Vistos los artículos citados y demás de general aplicación.
Fallo
Desestimamos el recurso de apelación interpuesto por Eurogroup Belcaire SL y estimamos la impugnación de RC Fil Non Tex SLU y Dº Isidoro contra la sentencia de 22 de noviembre de2022, dictada por el Juzgado de Primera Instancia nº de Liria, en autos de juicio ordinario seguidos con el nº 431/20, que se revoca únicamente en cuanto que se aprecia la falta de legitimación pasiva de Dº Isidoro, confirmándola en el resto de pronunciamientos que no se opongan a lo anterior, con imposición a la parte apelante de las costas de esta alzada devengadas por la apelación y sin hacer expresa imposición de costas en cuanto a la impugnación.
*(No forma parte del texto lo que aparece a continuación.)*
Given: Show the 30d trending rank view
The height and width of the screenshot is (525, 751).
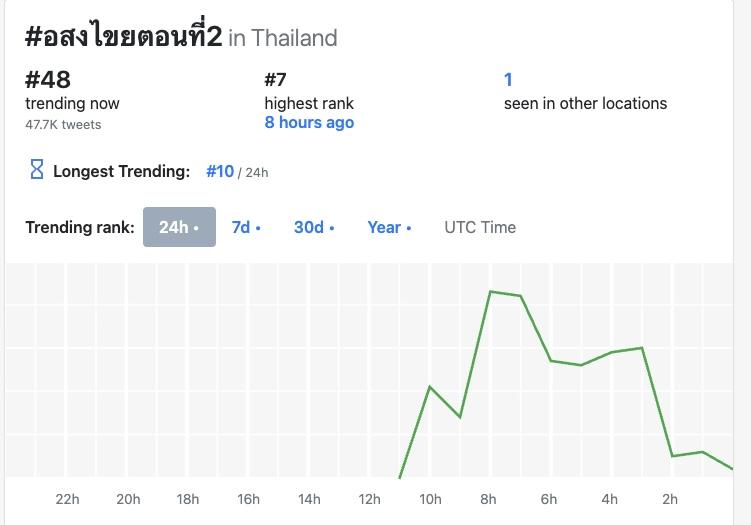Looking at the screenshot, I should [314, 227].
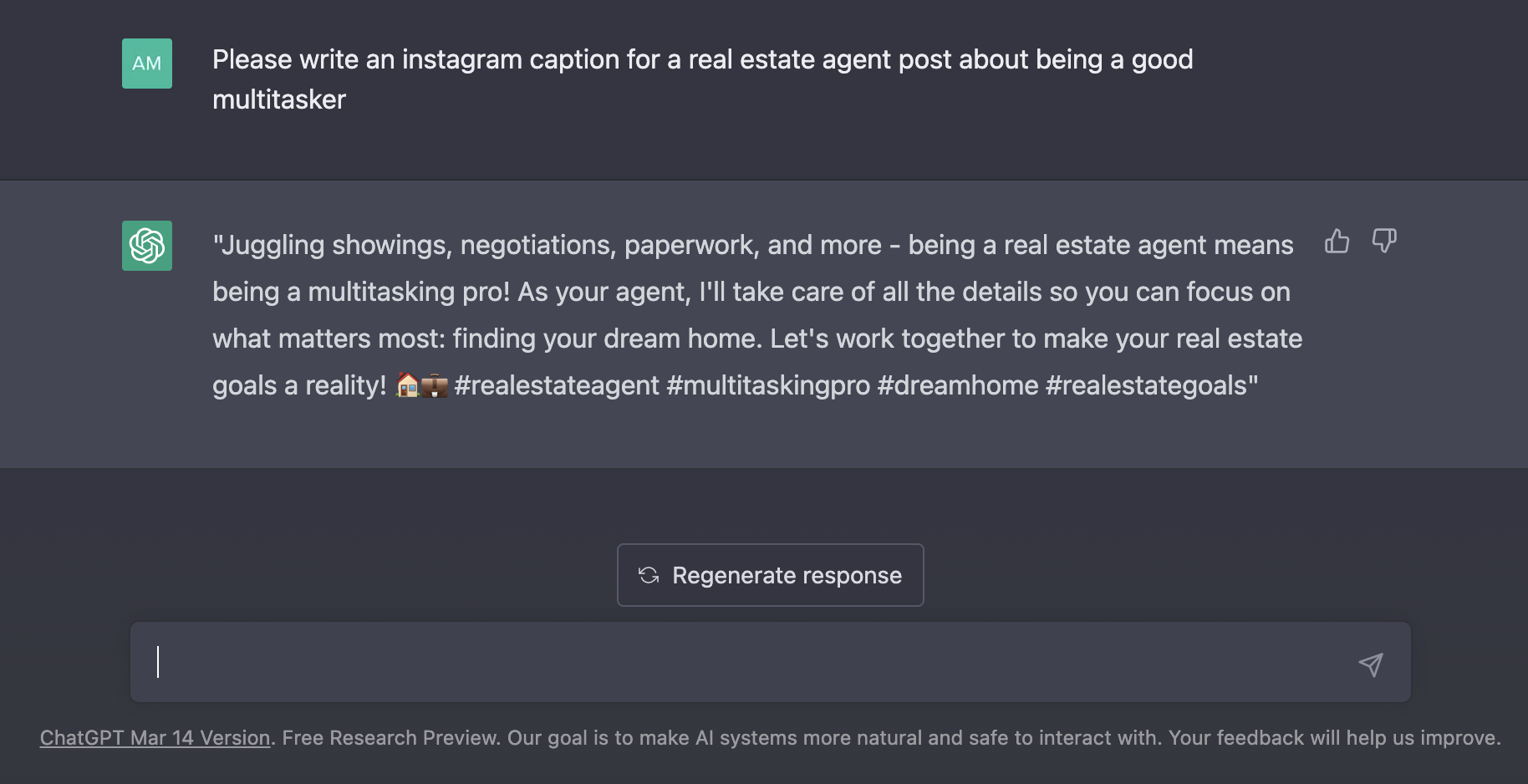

Cumplidas que sean las diligencias de rigor, con testimonio de esta resolución, remítanse las actuaciones al Juzgado de origen, para su conocimiento y efectos, debiendo acusar recibo.
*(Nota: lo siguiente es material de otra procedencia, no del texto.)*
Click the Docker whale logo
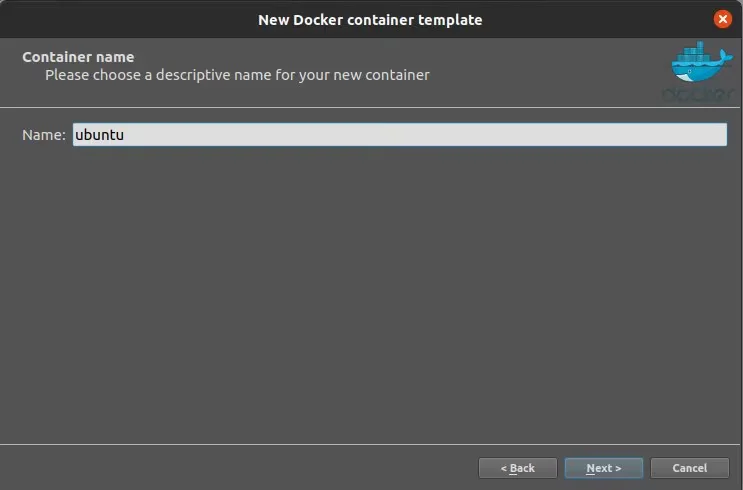This screenshot has height=490, width=743. [x=698, y=67]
Dese al deposito constituido el destino legalmente previsto.
Notifíquese a las partes la anterior resolución haciéndoles saber que la misma no es firme y que contra ella podrán formular, en su caso, recurso de casación por interés casacional conforme al art 477 LEC y recurso extraordinario por infracción procesal a deducir únicamente acumulado con el anterior, y en un único escrito, conforme al Acuerdo adoptado por la Sala Primera del Tribunal Supremo reunida en Pleno no Jurisdiccional el 27 de enero de 2017, sobre criterios de admisión de los recursos de casación y extraordinario por infracción procesal, ante esta Sala, para ante el Tribunal Supremo, en el plazo de veinte dias desde su notificación. Y, en su caso, de la necesidad de constitución de depósito o de prestación de tasa para recurrir, así como la forma de hacerlos efectivos.
Así por ésta nuestra Sentencia que se llevará al Libro de las de su clase y sendos testimonios al Rollo de su razón y al procedimiento de que trae causa, lo pronunciamos, mandamos y firmamos.